Mueller Water Products is a leading North American manufacturer and marketer of infrastructure and flow control products for use in water distribution networks and treatment facilities. Its broad product portfolio includes engineered valves, hydrants, pipe fittings and ductile iron pipe, which are used by municipalities, as well as the commercial and residential construction, oil and gas, HVAC and fire protection industries.
At the end of its fiscal year ’07 (9/30/07), it generated 35% of its revenue from residential construction, 35% from municipal repair and replacement, and 30% from commercial construction.
Mueller has a #1 market share in 4 out of 5 of the water infrastructure categories it supplies, and is #2 in the 5th. ‘Water infrastructure’ is 70% of its business, with commercial construction the balance.
Mueller has completely refinanced its debt to lower interest rate levels, taking a one time 20.3MM net of tax benefit cash charge to accomplish this during Q3 FY ’07.
The Present Issues
Mueller has had a tough last 6 months, but moved proactively to address changes in its end markets. Aside from falling revenues tied to the contraction in residential construction, Mueller has been moving aggressively to reduce inventory and align manufacturing pace to sales. In the near term this has actually reduced manufacturing rates below end market consumption, with resulting reduction in overhead absorption flowing into current pieces going into inventory. In other words, COGS is pushed higher in the short run. That has eroded EBITDA and operating margins at present, with a 120 bps negative effect in Q4 FY ‘07. The inventory reduction is essentially done. While inventory dollar amounts are about flat compared to twelve months ago, the higher unit prices on inventory mean, in fact, there are less units of product on hand. The tail end margin effects of the inventory reduction process will carry into Q1 FY ’08 (ending 12/31/07) as pieces with higher COGS associated with them are sold. Margin impacts related to inventory reduction then ease beyond that point.
The other issue is increased raw material costs. There is some lag between raw material price rises and Mueller product price increases.
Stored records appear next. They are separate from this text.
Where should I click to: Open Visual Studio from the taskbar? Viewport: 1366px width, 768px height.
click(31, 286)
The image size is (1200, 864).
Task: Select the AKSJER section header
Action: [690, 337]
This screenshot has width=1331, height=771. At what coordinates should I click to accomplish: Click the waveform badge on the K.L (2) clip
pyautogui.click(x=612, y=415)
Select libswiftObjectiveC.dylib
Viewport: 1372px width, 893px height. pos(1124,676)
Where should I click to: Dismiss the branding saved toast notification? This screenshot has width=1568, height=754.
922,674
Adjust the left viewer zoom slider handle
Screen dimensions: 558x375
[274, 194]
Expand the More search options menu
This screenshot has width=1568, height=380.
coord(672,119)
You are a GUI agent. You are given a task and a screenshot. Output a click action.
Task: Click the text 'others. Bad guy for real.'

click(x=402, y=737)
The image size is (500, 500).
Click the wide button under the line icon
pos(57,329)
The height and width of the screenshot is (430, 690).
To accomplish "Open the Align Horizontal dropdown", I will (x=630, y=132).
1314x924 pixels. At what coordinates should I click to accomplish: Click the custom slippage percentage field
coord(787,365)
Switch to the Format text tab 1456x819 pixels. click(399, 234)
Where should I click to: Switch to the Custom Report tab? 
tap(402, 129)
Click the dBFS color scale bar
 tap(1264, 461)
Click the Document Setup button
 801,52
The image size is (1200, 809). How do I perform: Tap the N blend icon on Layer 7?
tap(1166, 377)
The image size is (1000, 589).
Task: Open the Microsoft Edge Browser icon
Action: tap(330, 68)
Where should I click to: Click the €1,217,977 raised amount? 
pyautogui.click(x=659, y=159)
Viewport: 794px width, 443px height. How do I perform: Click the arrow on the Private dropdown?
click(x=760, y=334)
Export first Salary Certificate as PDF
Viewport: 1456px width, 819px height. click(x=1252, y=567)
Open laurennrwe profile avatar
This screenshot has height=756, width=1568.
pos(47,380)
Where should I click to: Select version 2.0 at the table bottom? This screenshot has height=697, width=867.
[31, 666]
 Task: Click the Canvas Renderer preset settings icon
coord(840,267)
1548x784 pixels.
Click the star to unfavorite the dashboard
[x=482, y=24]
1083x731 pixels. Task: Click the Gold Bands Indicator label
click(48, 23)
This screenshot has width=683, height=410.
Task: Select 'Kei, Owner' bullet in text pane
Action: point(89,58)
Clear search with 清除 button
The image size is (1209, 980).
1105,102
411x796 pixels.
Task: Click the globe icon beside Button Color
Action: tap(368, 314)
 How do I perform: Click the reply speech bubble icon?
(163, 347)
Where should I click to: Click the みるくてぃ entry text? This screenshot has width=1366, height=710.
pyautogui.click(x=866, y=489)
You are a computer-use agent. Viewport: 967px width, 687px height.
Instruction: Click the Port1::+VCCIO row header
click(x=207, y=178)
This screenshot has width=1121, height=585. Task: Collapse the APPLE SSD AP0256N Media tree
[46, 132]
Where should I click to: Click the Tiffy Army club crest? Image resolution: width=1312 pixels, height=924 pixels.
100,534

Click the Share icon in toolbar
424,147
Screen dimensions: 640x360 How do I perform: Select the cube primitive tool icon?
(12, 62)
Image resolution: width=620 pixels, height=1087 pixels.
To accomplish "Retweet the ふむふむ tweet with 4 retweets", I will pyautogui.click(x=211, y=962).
Mueller has announced price hikes that will take effect in Q2 FY ’08. Mueller’s competitors share the same challenges in raw material costs, so they have the same reason to support product price increases.
Mueller is also closing a manufacturing facility for its US Pipe segment in
Needless to say, Mueller has lowered expectations for the first half of FY ’08.
The Bull Case
So what is the basis to see the long term advantage of an investment in Mueller?
Mueller’s municipal end market has a steadily growing overhang of aging water infrastructure requiring upgrade or replacement. By 2020, ‘aging’ pipes will make up 46% of water system pipes in the
Mueller’s residential construction business follows that market, and we all know it has tanked. Mueller expects further contraction in these revenues in FY ’08, and expects to lag a housing construction market recovery based on the premise there are developments with water infrastructure in that will be restarted, before new ground is broken. So, no pie in the sky expectations here on timing, but ultimately the cycle will play out and Mueller’s business here will improve.
EBITDA margin was 16.2% for Q4 FY ’07. Taking out the inventory reduction effect described above suggests an adjusted margin of 17.4%. Earlier this year, management suggested in optimum circumstances, 20% margins were achievable, and annual revenue growth could reach 8-10%. These set the limits on modeling Mueller’s future.
A simple model can be built driven on revenue growth rates in each of Mueller’s end markets, and changes in EBITDA margin. Relatively minor assumptions involve D&A growth, tax rates, and cap ex amounts. For simplicity, free cash generated is added to cash balances generating a low interest income rate. Mueller has stated free cash could go to debt reductions, the small dividend, share buybacks, or acquisitions. The model assumes modest dividend increases (i.e. cash disbursed). Any of the other three uses of cash would most likely be more beneficial than the model’s simple cash retention.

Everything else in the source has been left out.